The Hacker Diet

Personal 7 August 2009 | 2 Comments

In the interest of sucking less every year, I read The Hacker Diet. I like it because it solves the problem I had with most diet plans in that it doesn’t purport to work via “magic,” it doesn’t hide the fact that diets suck, and you’ll feel hungry, weak and cold all the time, and it also approaches the problem of weight loss from the perspective of a logic-minded person (or “hacker,” I guess). It reduces the problem to it’s simplest possible formula: if you eat more calories than you burn, you gain weight. If you eat less than you burn, you lose weight.

In doing so, the book reduces the number of variables of which you must keep track to one. This is do-able. Every other diet is overwhelming either in the number of things you’re supposed to keep track of (fat [trans- or otherwise], proteins, carbs, sugars, etc). Rather than getting overwhelmed by an unmanageably large set of data that must be kept track of, it frees you to just see each meal as a single number.

The author also provides an online application that will keep track of your weight changes and plot trend analysis data so you can keep track of your weight loss pattern and calorie surplus or deficit and adjust your diet accordingly. This essentially functions as a corrective lens for the consistently overweight person’s internal “eat watch” (the internal sense that tells you when you need more calories or less). Just as it would be foolish for someone with poor eyesight to try to function without glasses just by feeling around blindly, it’s foolish for someone with a broken internal calorie counter to try to get by just by gut feeling (no pun intended).

After all, that’s how I got into this mess. When you’re body doesn’t give you any feedback letting you know that you’ve had enough calories, you’re left with just the feeling of your stomach being full to let you know whether or not you need to eat, which leads to steady weight gain.

Most diet-calculating websites go “data crazy,” asking you to input every single food you eat throughout the day, how many sit ups you did, how many steps you walked, etc. These are quickly discarded, as the amount of effort required is far too high. You’ll start thinking “naturally thin people don’t have to record a log of every time they take a walk or drink a soda. Why should I?”

However, they do have working internal calorie counters, so you have to use some sort of corrective device to account for that. But by simply recording your weight, you can track all the data you need without carrying a notepad with you everywhere you go to record everything you do throughout the day.

Anyway, wish me luck. Hopefully you’ll be seeing a lot less of me in the future.

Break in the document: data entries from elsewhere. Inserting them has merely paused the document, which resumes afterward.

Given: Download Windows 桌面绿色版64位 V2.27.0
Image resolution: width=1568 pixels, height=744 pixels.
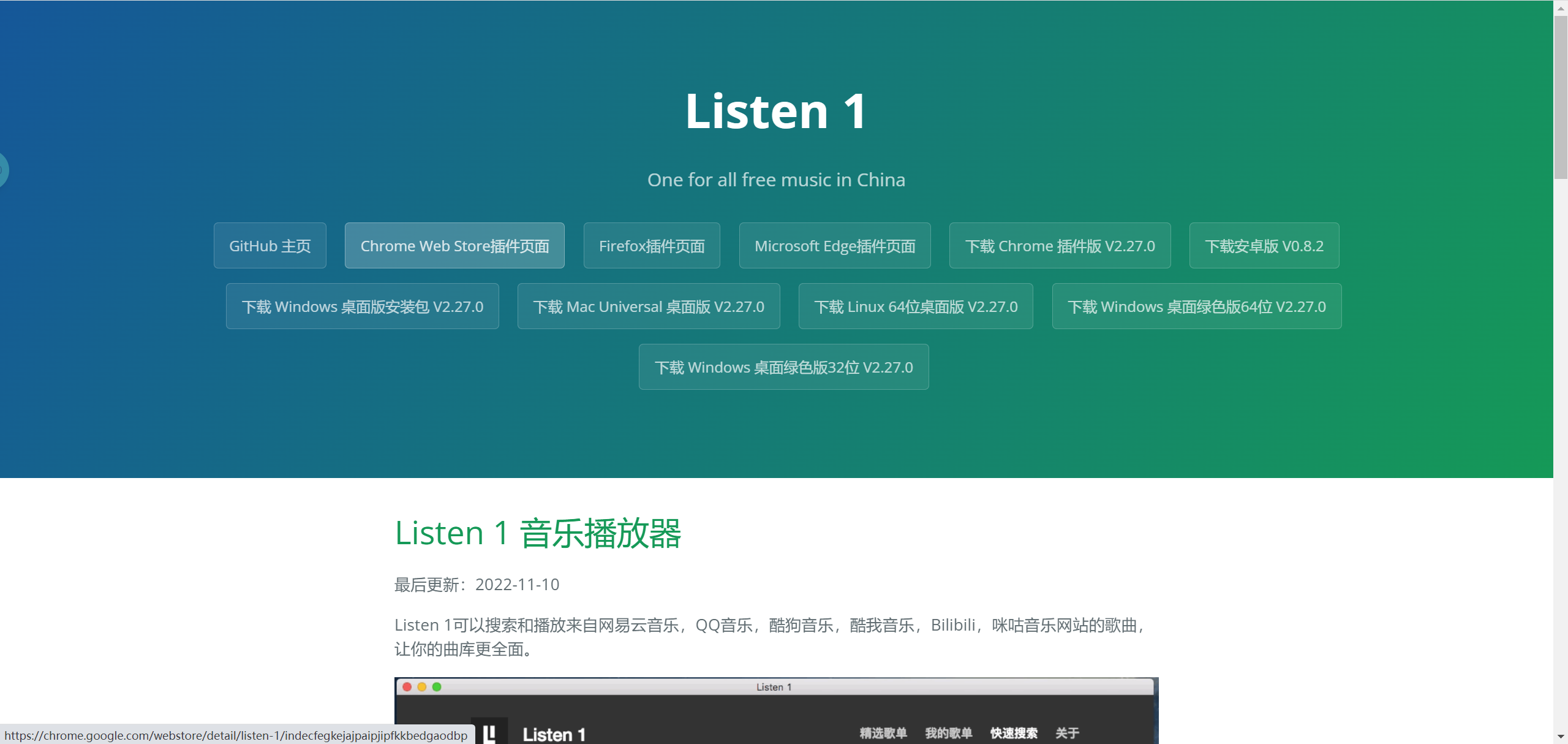Looking at the screenshot, I should 1196,306.
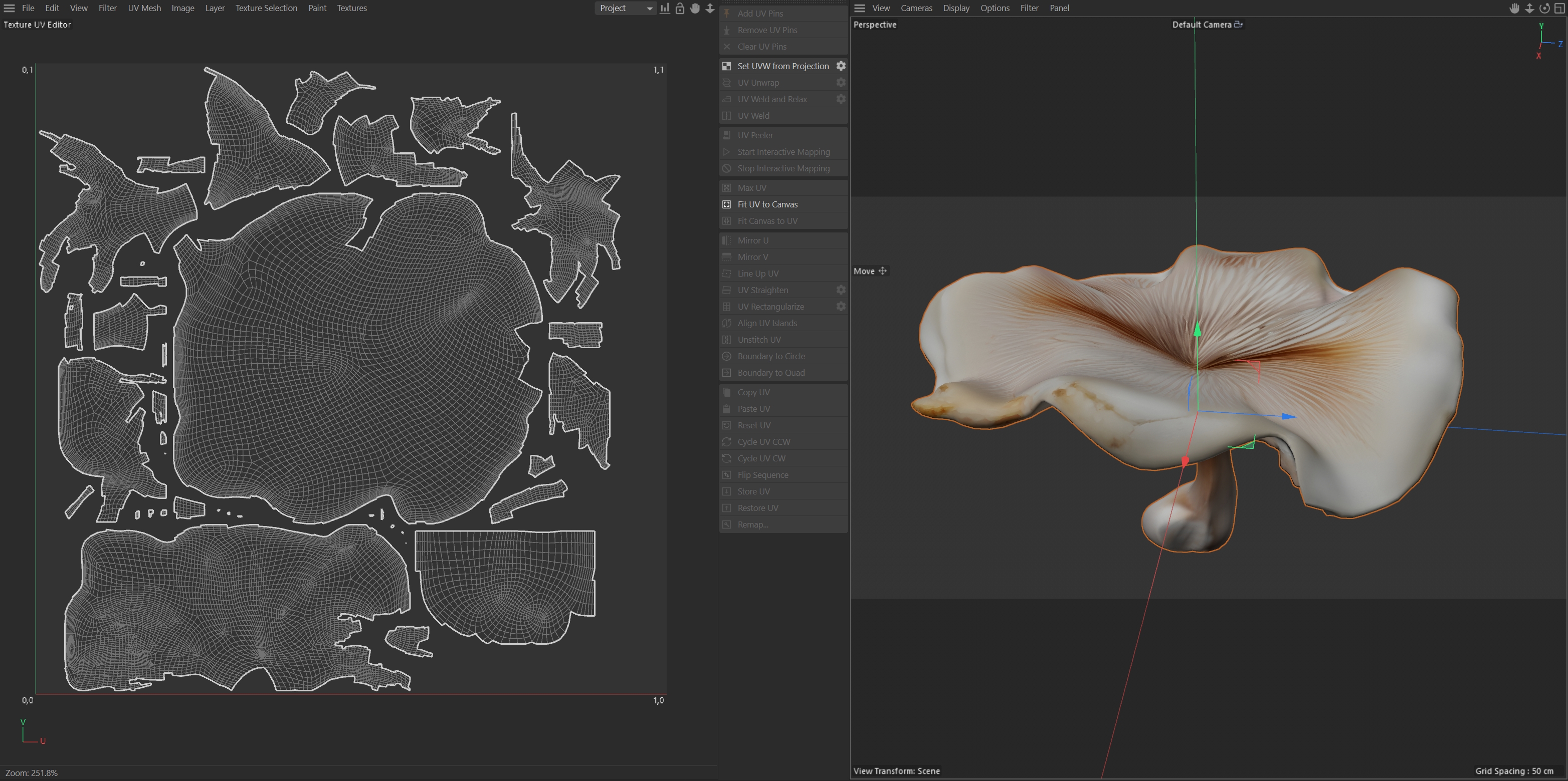The height and width of the screenshot is (781, 1568).
Task: Click the Move tool crosshair icon
Action: 883,271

2 Responses on “The Hacker Diet”

  1. Amber says:

    Good luck! I tried Weight Watchers recently, and it was very eye opening. They had “points” for everything so you had to stay within your limit of points for the day based on your age, activity level, and weight. It made it a lot more obvious that I didn’t want to spend 9 of my 32 points for the day on a tiny wedge of chocolate cake or 13 points on a French Dip from Arby’s (not to mention 9 points for a small fry that I’d usually do). Unfortunately, they won’t let you be a member during pregnancy. Must be some medical issue they don’t want to get into, but I was doing well on that and really felt satisfied. They had zero point snacks that you could choose from if you wanted a snack. I always thought it sounded stupid, but it really was the most sense that I’ve made of portion control and food choice in my life.

  2. Chiriqui says:

    I Will have to come back again when my class load lets up – however I am taking your RSS feed so I can read your site offline. Thanks.